Horseshoe crabs (Limulus polyphemus) are an integral part of the marine ecosystem and significant natural resource in many coastal national park units. As a member of the benthic community, they prey on small benthic fauna, such as bivalves and worms. They are preyed upon by sharks, as well as the federally listed loggerhead sea turtle. Horseshoe crab eggs provide a critical food resource for migrating shorebirds (i.e. red knot) which stop along the Atlantic coastline.
You are likely to see an abundance of horseshoe crabs during their peak spawning season in May and June. Females begin to come ashore to spawn along protected sandy beaches during evening high tides during the full and new moons. Males (1/3 the size of females) attach themselves to females as they approach spawning beaches with a pair of modified claws that look like boxing gloves. You may see more than one male crowding a pair forming a large cluster along the water’s edge. Fertilization of the eggs is external and eggs are laid in nests that are dug in the sand by the female. Females may nest several times in one tidal cycle. Spawning sites within the Cape Cod National Seashore include Pleasant Bay, Nauset Marsh, Great Island, and in recent years, East Harbor.
Horseshoe crabs are commercially harvested for bait for American eel and whelk fisheries, and their blood is used to produce a critical pharmaceutical product, Limulus amebocyte lysate (LAL). LAL is the pharmacological standard used to detect fever-causing bacteria in all injectable drugs (i.e vaccines) and implantable medical devices. Throughout their range, managers are concerned about declines in spawning abundance, possible over-exploitation and unsustainable harvest of horseshoe crabs. In Massachusetts, these concerns have led to stricter fishery regulations and even closures of certain areas to harvest. Harvesting horseshoe crabs within the Cape Cod National Seashore boundary is prohibited.

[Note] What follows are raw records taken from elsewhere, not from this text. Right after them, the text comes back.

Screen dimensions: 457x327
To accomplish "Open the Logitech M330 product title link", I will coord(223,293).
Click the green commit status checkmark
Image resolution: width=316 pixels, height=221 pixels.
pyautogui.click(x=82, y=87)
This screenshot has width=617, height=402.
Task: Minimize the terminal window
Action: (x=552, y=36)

Cape Cod National Seashore is currently participating in the Cooperative Tagging Program through the US Fish and Wildlife Service. CACO Natural Resource Management staff, with the help of the Cape Cod Horseshoe Crab Conservation Association, are actively tagging adult horseshoe crabs within the East Harbor system in North Truro. Tag and recapture data provides more information about horseshoe crab movement and abundance which is crucial for making effective management decisions.